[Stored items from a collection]
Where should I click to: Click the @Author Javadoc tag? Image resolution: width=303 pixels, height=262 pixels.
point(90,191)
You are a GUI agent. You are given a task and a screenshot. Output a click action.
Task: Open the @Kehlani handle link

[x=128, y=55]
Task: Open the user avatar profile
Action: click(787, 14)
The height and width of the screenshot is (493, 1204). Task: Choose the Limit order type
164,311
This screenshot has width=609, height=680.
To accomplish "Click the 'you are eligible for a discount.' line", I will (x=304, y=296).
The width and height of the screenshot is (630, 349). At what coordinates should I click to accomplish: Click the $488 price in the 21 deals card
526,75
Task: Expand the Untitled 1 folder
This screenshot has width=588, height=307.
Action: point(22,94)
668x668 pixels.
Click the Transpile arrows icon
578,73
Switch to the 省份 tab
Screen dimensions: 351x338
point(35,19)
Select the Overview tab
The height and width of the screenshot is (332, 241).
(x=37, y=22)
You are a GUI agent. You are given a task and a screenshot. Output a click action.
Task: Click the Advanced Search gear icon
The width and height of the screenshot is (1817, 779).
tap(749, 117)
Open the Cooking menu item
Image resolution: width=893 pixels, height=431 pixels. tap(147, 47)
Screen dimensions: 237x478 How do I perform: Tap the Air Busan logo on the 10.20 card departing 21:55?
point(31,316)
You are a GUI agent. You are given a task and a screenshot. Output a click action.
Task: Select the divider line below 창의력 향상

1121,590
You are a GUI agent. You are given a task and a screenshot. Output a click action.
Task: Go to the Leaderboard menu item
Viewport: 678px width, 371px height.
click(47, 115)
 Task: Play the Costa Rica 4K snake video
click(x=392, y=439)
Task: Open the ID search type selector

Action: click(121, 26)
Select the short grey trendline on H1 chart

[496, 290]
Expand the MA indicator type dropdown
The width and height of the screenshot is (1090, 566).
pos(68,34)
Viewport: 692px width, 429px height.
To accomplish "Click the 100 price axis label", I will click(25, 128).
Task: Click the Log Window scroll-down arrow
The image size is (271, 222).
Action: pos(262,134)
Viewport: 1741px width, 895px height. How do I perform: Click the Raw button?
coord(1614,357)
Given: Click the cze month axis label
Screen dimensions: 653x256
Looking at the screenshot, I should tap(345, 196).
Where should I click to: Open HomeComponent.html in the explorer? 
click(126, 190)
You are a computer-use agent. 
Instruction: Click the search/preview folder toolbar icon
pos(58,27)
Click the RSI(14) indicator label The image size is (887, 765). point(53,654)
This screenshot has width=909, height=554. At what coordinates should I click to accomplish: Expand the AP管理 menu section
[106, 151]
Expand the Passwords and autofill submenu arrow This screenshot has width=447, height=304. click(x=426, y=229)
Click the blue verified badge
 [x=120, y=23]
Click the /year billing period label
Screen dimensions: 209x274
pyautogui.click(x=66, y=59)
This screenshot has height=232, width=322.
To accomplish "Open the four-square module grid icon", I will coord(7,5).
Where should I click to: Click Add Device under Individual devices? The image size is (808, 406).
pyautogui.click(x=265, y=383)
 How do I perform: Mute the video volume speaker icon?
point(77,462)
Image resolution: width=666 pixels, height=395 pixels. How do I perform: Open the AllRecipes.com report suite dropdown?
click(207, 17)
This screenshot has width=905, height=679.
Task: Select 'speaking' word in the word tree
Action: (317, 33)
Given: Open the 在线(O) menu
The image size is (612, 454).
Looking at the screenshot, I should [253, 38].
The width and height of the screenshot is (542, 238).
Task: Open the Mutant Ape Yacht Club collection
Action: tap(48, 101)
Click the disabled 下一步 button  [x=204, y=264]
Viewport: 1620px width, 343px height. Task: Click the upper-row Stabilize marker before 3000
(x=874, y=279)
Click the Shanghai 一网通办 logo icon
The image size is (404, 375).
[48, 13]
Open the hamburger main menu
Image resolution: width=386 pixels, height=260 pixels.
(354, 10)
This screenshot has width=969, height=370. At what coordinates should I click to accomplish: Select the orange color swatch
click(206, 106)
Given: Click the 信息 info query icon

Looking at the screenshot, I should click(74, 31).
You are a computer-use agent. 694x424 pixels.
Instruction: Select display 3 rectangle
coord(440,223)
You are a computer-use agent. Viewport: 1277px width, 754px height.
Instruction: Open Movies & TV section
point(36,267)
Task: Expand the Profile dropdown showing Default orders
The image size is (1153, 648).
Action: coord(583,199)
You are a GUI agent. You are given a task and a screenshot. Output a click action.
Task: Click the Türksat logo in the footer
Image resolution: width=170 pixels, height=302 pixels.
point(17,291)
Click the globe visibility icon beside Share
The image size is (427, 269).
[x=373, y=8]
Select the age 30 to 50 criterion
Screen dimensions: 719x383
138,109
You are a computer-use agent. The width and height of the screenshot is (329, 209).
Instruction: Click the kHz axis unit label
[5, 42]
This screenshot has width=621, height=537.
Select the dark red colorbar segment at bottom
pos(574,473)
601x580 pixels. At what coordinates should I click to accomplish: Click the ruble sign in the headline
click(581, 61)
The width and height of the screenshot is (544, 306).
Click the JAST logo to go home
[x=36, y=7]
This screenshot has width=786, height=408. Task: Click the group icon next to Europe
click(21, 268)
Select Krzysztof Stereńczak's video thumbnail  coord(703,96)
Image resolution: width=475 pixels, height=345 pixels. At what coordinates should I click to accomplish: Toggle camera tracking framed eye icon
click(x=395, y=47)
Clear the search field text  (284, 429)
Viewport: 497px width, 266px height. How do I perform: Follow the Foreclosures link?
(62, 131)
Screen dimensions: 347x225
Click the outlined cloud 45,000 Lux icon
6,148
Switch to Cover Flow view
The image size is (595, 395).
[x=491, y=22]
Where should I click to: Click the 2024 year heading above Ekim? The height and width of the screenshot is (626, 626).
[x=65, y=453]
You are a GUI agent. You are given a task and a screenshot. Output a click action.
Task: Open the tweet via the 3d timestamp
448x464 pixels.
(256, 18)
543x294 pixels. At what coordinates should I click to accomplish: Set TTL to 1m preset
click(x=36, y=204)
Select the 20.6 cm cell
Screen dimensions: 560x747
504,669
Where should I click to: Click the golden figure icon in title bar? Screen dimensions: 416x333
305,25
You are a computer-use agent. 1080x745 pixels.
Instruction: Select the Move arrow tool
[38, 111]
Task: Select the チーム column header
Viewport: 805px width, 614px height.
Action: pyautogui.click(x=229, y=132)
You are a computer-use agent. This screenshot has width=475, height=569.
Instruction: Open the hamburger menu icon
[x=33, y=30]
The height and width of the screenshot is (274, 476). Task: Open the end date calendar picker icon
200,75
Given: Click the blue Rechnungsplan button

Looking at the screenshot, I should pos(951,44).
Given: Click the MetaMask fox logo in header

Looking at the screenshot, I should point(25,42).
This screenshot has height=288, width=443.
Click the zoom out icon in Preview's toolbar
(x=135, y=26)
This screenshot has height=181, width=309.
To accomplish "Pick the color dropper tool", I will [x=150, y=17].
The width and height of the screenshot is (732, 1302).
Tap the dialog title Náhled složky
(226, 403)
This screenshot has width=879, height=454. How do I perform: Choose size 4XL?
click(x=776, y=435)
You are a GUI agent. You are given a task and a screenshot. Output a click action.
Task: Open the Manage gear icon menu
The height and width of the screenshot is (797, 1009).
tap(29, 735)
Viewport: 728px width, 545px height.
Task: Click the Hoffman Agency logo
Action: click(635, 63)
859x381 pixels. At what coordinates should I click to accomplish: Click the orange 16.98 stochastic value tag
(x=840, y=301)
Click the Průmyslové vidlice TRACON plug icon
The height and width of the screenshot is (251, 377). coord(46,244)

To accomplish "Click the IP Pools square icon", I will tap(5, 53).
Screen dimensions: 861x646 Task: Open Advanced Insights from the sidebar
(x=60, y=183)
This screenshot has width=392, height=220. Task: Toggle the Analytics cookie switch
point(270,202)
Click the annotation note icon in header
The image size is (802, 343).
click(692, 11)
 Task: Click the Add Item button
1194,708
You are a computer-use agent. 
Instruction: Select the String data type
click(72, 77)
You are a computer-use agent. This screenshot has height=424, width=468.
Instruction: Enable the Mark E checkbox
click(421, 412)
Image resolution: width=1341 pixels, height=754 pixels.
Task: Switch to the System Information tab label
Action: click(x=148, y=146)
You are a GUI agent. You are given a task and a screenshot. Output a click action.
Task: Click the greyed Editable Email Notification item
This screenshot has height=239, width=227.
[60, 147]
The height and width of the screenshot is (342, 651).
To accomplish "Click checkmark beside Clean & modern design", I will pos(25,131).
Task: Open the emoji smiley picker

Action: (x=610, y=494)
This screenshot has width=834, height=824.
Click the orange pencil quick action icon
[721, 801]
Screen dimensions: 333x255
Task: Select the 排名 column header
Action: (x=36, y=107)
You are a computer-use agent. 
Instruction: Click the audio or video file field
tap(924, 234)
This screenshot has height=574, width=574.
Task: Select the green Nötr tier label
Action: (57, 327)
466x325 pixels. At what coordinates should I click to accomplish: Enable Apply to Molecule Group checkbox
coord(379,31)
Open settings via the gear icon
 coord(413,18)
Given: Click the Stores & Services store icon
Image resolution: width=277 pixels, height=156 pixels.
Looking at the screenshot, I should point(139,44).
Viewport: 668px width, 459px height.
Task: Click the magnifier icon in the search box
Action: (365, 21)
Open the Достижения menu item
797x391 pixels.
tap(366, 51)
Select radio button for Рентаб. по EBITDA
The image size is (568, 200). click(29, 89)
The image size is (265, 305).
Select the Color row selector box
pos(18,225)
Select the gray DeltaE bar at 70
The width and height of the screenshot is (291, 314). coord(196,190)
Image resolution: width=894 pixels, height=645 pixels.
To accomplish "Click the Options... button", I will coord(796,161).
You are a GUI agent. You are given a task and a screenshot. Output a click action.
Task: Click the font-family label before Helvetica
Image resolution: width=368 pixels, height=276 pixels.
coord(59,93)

**WHAT TO WORK ON:**
Going back over the entries above, copy word for word every line from the one that has "This screenshot has width=786, height=408." on through the one that has "Select Krzysztof Stereńczak's".

**EXERCISE RESPONSE:**
This screenshot has width=786, height=408. Task: Click the group icon next to Europe
click(21, 268)
Select Krzysztof Stereńczak's video thumbnail  coord(703,96)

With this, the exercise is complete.